Athletes often play through a number of injuries, but damage to knees often sideline them. Anterior cruciate ligament (ACL) tears require a recovery of six to 12 months.

During the football season, junior Luke Allsen went in for a tackle and he tore his ACL.

Defensive lineman Luke Allsen, 11, gets wrapped up by head athletic trainer Daniel Scalia during the final half of the game against Port Arthur. Allsen is still recovering from a torn ACL and will likely miss most of his senior season. (James Pham)

“I was running to tackle the quarterback, and then he changed directions and I tried to change with him but my ACL didn’t,” Allsen said.

In the past two years, the athletic trainers have worked with about 12 athletes who have torn their ACLs. Allsen still has almost nine months until he is cleared to play football, which will force him to miss most of his senior season. 

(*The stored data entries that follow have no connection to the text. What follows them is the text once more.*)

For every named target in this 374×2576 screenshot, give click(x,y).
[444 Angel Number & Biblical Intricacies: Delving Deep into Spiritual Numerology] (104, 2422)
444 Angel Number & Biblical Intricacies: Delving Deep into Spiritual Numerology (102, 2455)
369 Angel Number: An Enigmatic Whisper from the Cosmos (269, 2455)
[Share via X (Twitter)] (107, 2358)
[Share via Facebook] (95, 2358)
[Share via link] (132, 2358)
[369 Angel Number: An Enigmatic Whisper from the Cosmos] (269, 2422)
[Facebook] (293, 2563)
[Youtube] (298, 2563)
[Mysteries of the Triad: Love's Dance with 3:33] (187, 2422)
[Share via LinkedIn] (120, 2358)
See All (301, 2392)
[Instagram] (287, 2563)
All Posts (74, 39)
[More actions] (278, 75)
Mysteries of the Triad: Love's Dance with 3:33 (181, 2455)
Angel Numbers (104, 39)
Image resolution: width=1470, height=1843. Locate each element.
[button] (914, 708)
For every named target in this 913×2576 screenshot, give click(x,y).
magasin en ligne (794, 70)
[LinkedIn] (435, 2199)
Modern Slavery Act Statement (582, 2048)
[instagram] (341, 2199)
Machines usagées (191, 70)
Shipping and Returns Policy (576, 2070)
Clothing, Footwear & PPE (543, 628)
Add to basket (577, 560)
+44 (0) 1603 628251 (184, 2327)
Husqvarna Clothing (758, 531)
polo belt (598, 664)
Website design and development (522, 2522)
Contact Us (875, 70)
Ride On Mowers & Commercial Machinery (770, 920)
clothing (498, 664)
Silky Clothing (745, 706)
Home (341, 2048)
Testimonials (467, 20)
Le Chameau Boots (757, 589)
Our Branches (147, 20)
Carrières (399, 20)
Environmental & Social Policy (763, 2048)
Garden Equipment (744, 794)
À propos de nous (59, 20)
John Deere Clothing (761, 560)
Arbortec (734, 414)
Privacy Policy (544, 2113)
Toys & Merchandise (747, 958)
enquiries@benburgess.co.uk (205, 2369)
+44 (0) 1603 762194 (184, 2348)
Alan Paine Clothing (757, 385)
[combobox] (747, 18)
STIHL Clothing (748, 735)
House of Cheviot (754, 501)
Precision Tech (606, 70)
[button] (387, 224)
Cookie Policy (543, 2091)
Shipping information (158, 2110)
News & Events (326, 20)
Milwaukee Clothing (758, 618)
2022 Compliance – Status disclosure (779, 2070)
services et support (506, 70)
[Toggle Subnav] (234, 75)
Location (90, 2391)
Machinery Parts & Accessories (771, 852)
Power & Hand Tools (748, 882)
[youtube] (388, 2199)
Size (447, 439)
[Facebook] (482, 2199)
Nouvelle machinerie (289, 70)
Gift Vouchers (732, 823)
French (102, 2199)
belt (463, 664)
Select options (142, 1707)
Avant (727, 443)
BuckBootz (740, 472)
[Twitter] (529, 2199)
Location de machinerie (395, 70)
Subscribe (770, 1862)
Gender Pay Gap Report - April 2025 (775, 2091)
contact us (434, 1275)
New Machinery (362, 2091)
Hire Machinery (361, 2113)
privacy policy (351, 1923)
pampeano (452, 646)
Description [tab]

Senior Bailey Ricker tore her ACL during a club soccer game her sophomore year. She returned to soccer last year and is playing without a brace this season.

“Me and this girl were both going for the ball and then we bodied each other and destruction happened,” Ricker said.

Ricker’s recovery time was about six months.

“The first three months were the hardest part because you can’t even walk and you have to reteach yourself how to,” Ricker said. “It is the most humbling thing ever.”

Assistant athletic trainer Jonathan Stoneman has had experience with ACL injuries and works with athletes during the recovery process.

“Because of how dynamic sports are, cutting across laterally is usually what causes that twist in the knee,” Stoneman said.

When there is a knee injury, Stoneman tries to see if the athlete heard a pop and then does a test on the ACL.

“If your feet are planted and your whole body twists, that is just going to send a lot of force to the knee, especially the MCL and ACL,” Stoneman said. “If jumpers aren’t jumping with proper form, those knees start to cave in [and can cause an ACL tear.]”

Stoneman said they have dealt more with the medial collateral ligament (MCL) tears this year than ACL tears.

“With MCL, you can usually come back a lot quicker because MCLs are only responsible for medial force of stability,” Stoneman said. “All the muscles have to be firing, working together in unison to help protect it.”

Stoneman encourages people who are going through recovery to stay focused. Consistency on coming in and taking ownership of your injury is important when recovering.

Allsen said seeking the help of doctors and trainers is key.

“Don’t try to tough it out, it will make it worse for the long run,” Allsen said.